*** RECORDS FOR THE TASK ***

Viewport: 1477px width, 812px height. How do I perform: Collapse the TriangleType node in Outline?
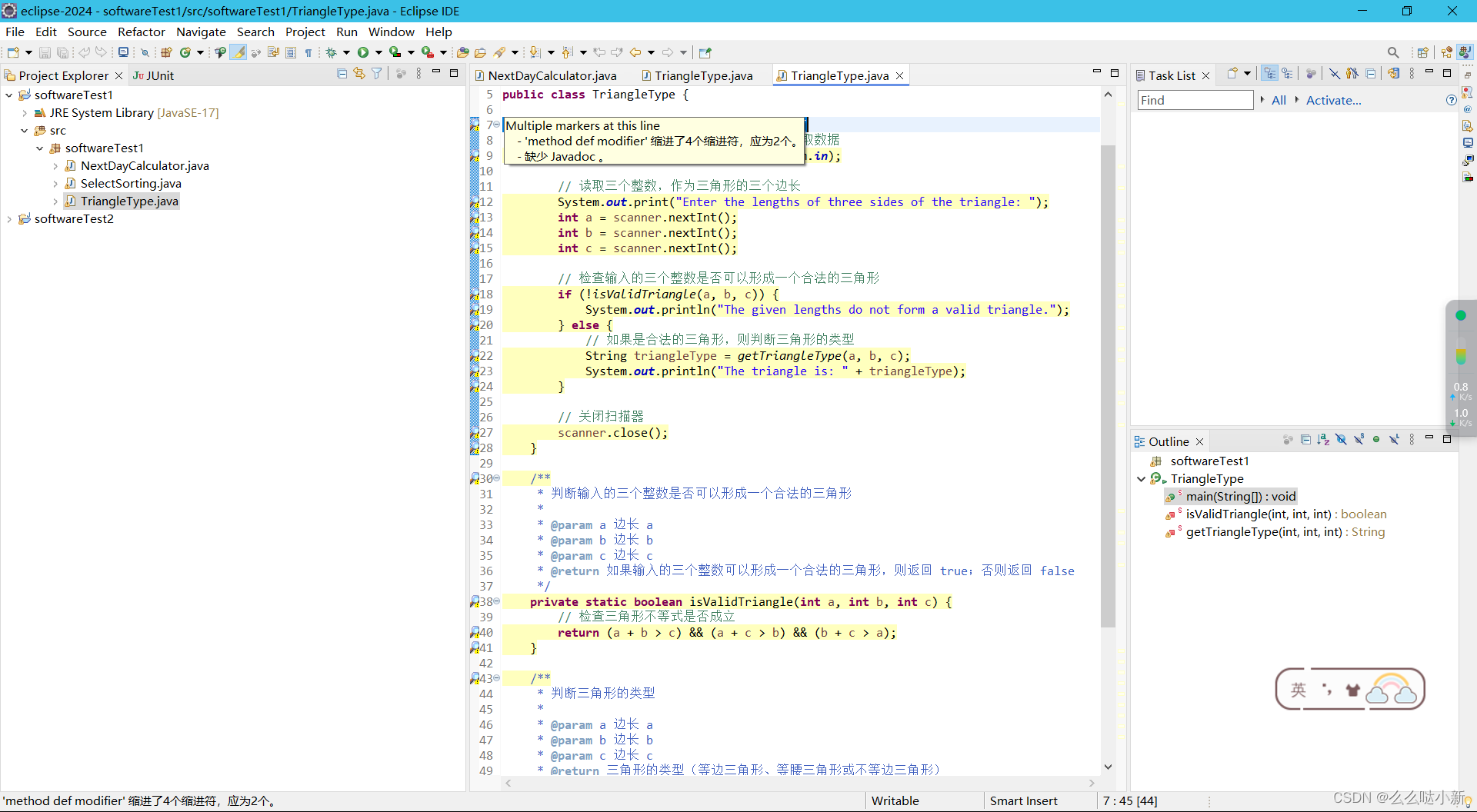(x=1142, y=478)
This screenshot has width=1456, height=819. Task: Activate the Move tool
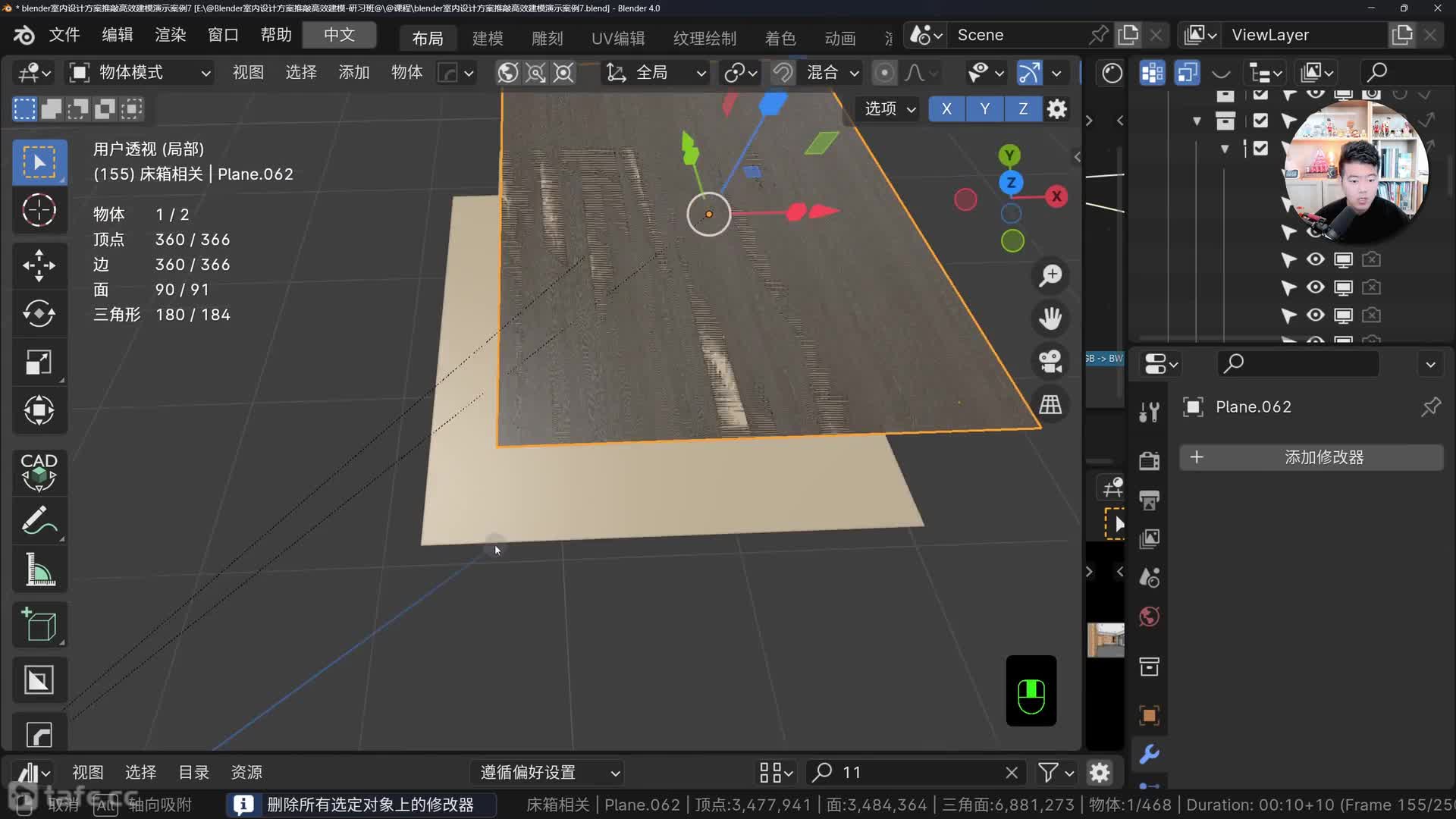coord(39,265)
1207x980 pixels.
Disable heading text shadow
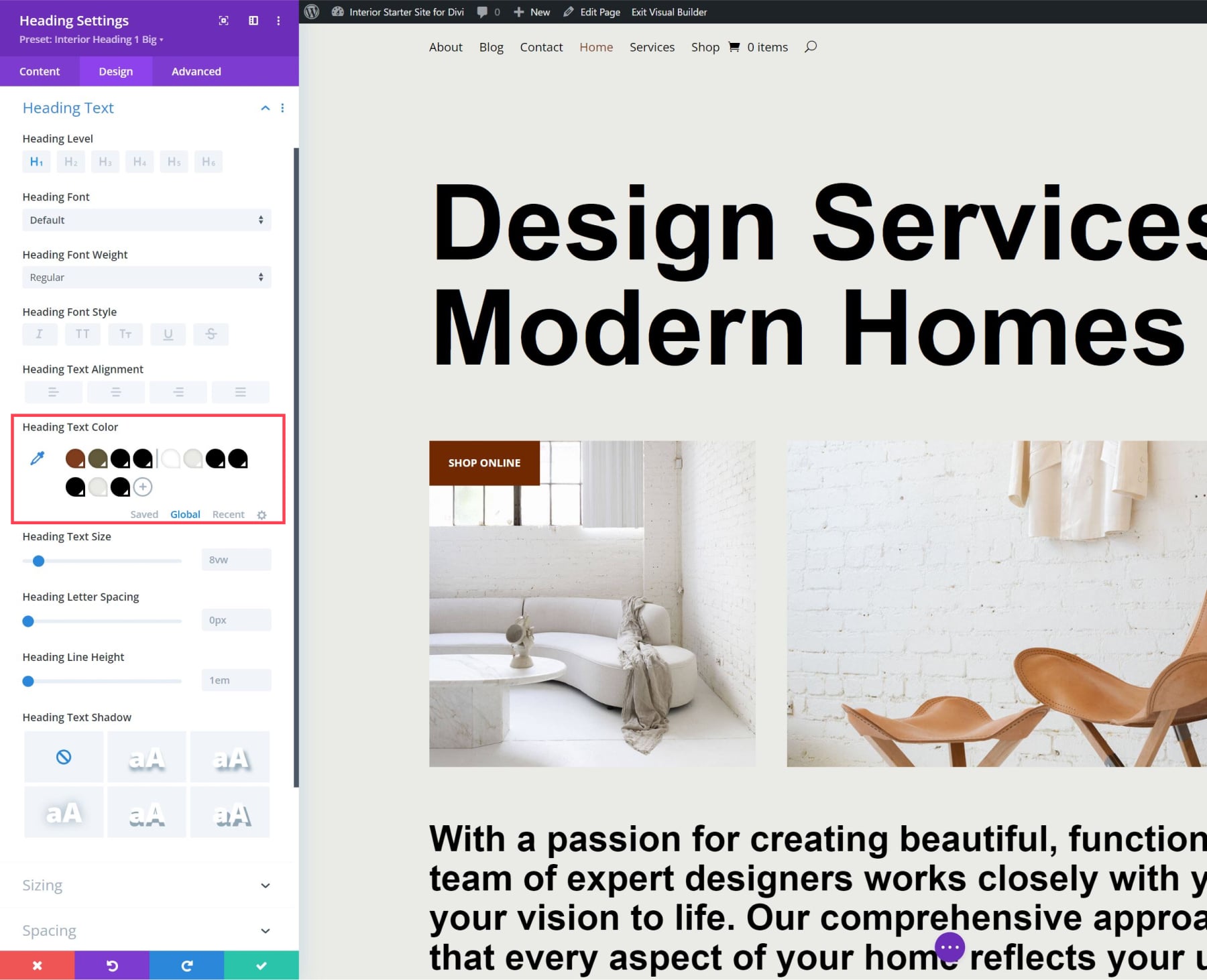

*** End of RECORDS FOR THE TASK ***

Skipping every picture, reproduce the records word for word.

Viewport: 1477px width, 812px height. How do I perform: Collapse the TriangleType node in Outline?
(x=1142, y=478)
This screenshot has width=1456, height=819. Task: Activate the Move tool
coord(39,265)
1207x980 pixels.
Disable heading text shadow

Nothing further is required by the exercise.